Tuesday, May 4, 2010

Cinco de Mayo

I am more than halfway through my first year of mourning. They say the first year is the worst because you have to deal with so many firsts – duh! Every holiday my husband has missed, every birthday, everyday something significant occurred, every single Saturday has laid heavily on my heart. Nothing passes by without me noticing. It seems to be up to me to decide how badly I am going to let it hurt. Which is why I moved on my birthday; to completely and utterly distract myself. Mother’s day is coming and I am not even going to think twice about it. It will be just another Sunday – I will be fine.

But tomorrow is Cinco de Mayo – this quite possibly could be the one holiday I can’t recover from.
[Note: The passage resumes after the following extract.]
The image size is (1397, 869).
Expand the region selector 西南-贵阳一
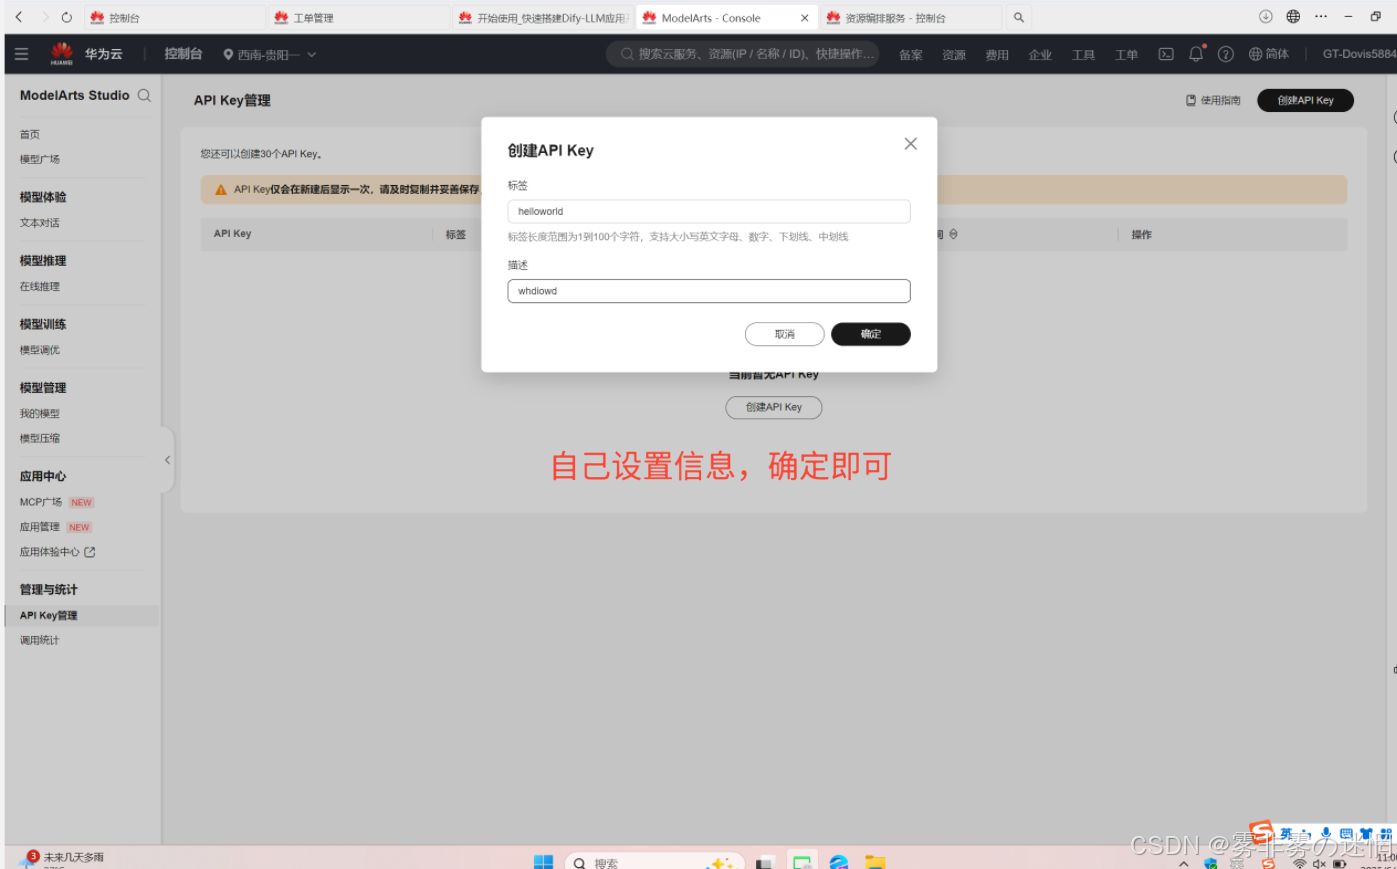(x=270, y=55)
My husband and I used to own a Mexican restaurant. It is where we met and fell in love. Many of my fondest memories still live in that restaurant and always will. Cinco de Mayo was always the most insane and busiest day for us. Mexican Independence Day and no American would feel complete without drinking a Margarita. As this was our craziest day each year we would also have the worst fights about nothing. But still I loved it. I would make about a million margaritas as my husband would try and keep the customers happy, as we shot each other glances from across the room. Roll our eyes or just wink at one another. Inevitably I would throw a check book at him and he would ask to see me in the walk-in refrigerator to discuss our beer inventory, where we would kiss in private and make up.
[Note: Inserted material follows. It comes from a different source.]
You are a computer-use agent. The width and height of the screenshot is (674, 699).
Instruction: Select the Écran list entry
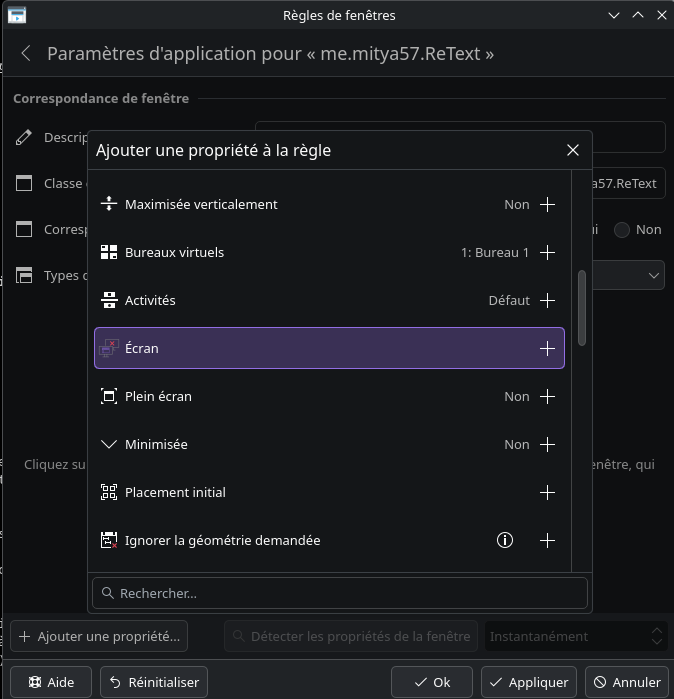[300, 348]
But that was then, this is now.

As if the week could not get more complicated, my mother sent us another one of those books – those dealing with death and children books. Mom – I forgot to say thank you. Ironically it is written by the same person who wrote my new favorite book, “Grief Therapy”. I read it to the children tonight and as my four year old walked around while I read, I realized this is just so beyond her. My six year old listened, what he got from it I don’t know. There is a picture where a child goes to a cemetery to visit the person who died. I pointed it out and asked them if they would want to go see daddy’s name. I couldn’t say body or final resting place or anything like that – I just said name. My son looked at me and said, “We went there already!” I said we could go back and bring rocks. I told them that we leave rocks to show daddy that we love and miss him. I should probably Google the real reason we leave rocks – as I have no clue.
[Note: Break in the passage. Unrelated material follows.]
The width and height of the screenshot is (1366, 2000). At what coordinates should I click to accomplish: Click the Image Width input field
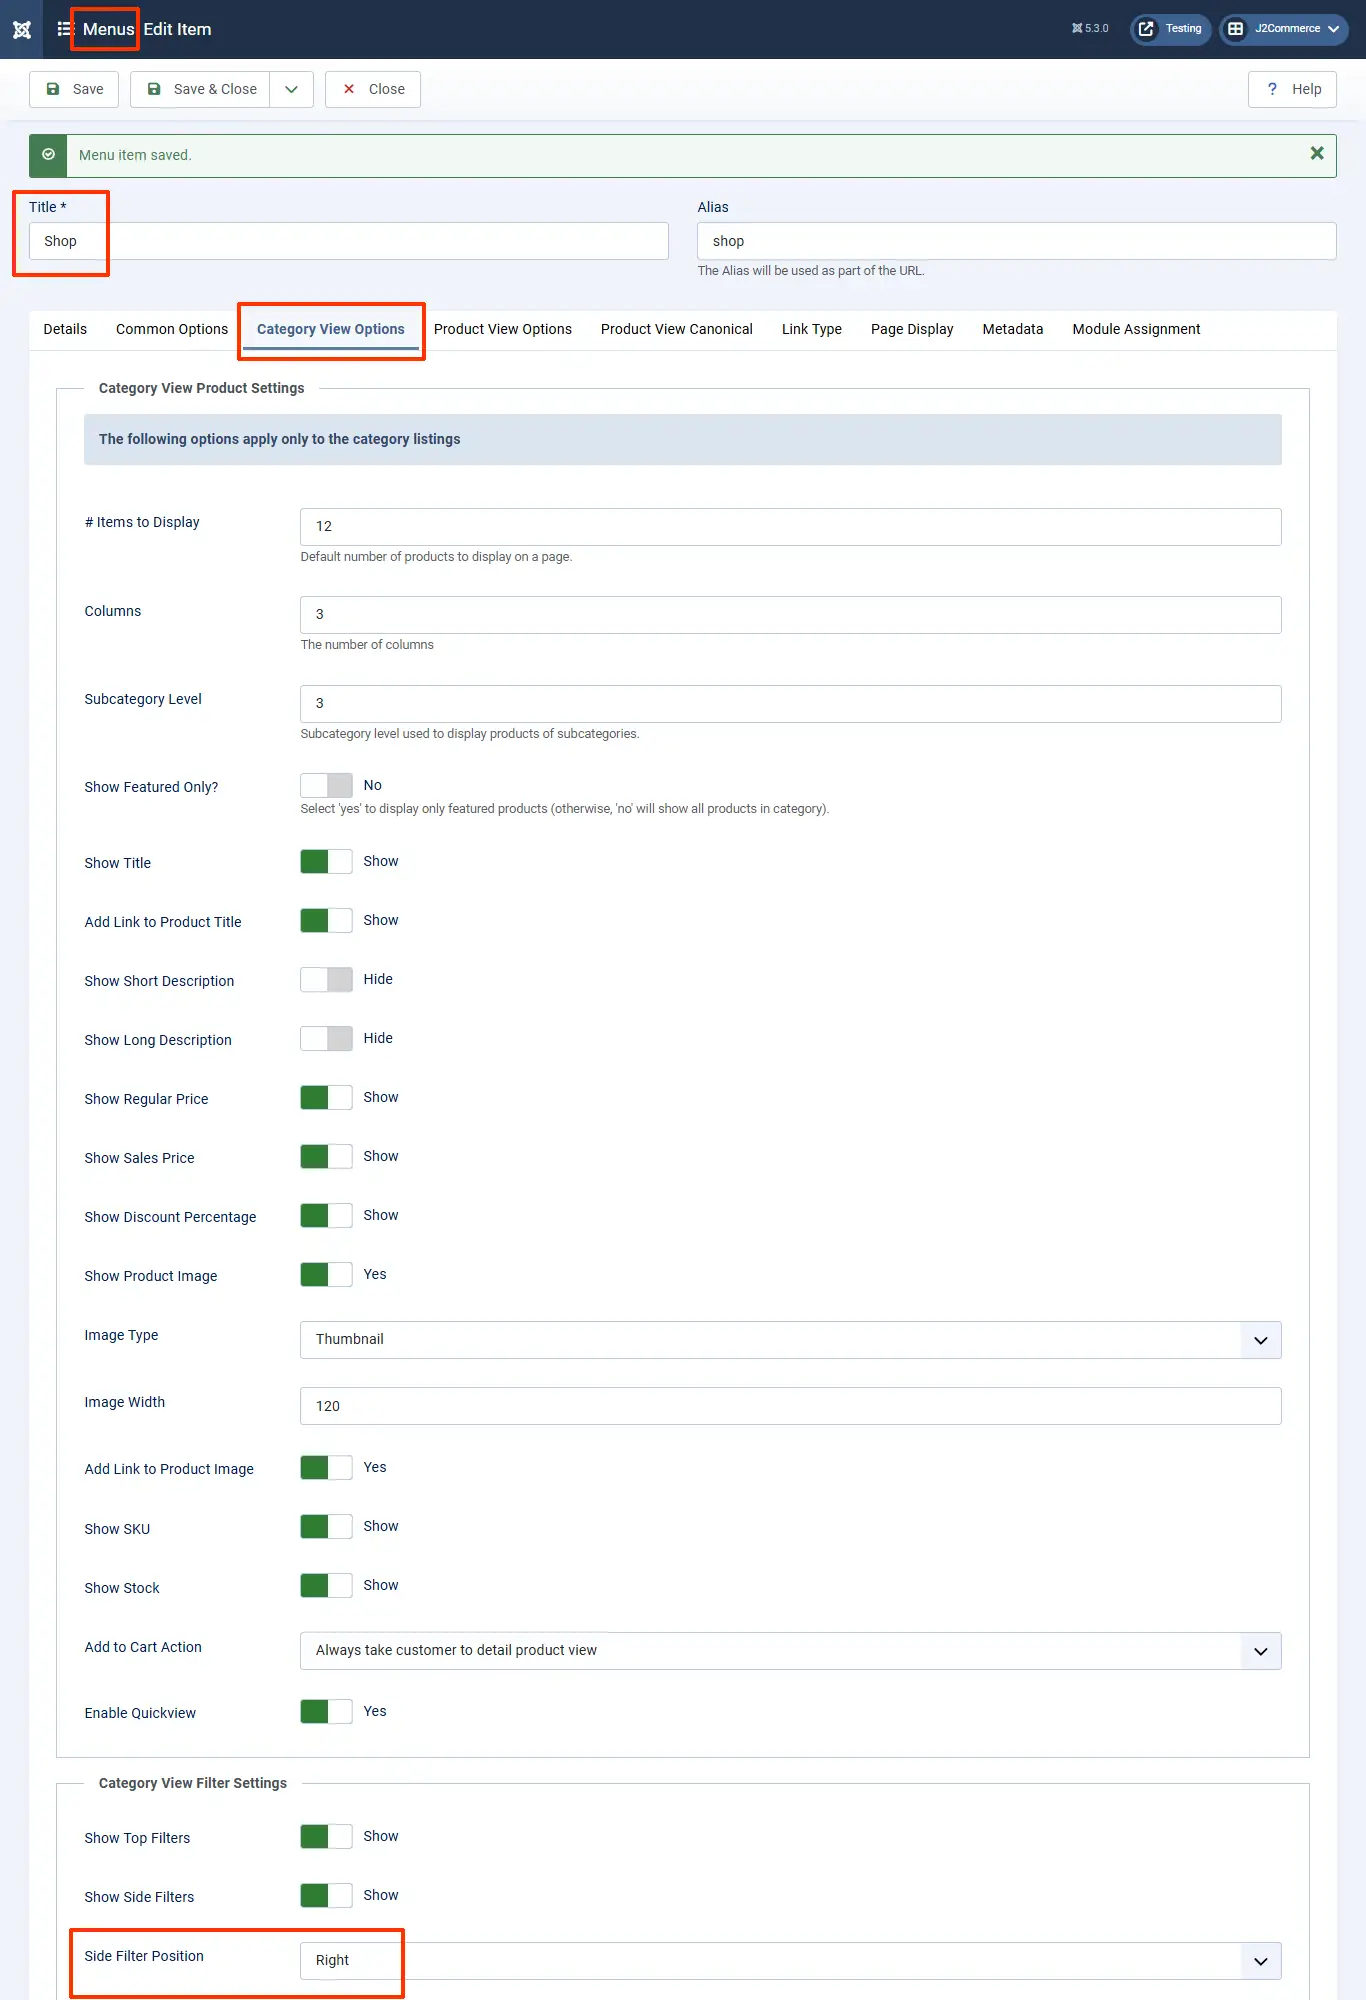click(x=790, y=1406)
My son said yes, he would like to go. The four year old was intrigued by the rock factor as she comes home with pockets full of pebbles daily. They didn’t ask me anything or even cry – I was relieved.

Will they understand tomorrow when I am crying in my coffee? They will never know how much I wish May 5th was over with already. I used to love Cinco de Mayo with all my heart. It was a day that my husband always smiled and laughed. I loved watching him do what he did best, making other people happy. I loved getting angry with him about how he cut the limes the wrong way and would love making up even more.

I will miss him more tomorrow than any day this year. Cinco de Mayo for you might just be the day that falls between May 4th and May 6th, but for me it is everything.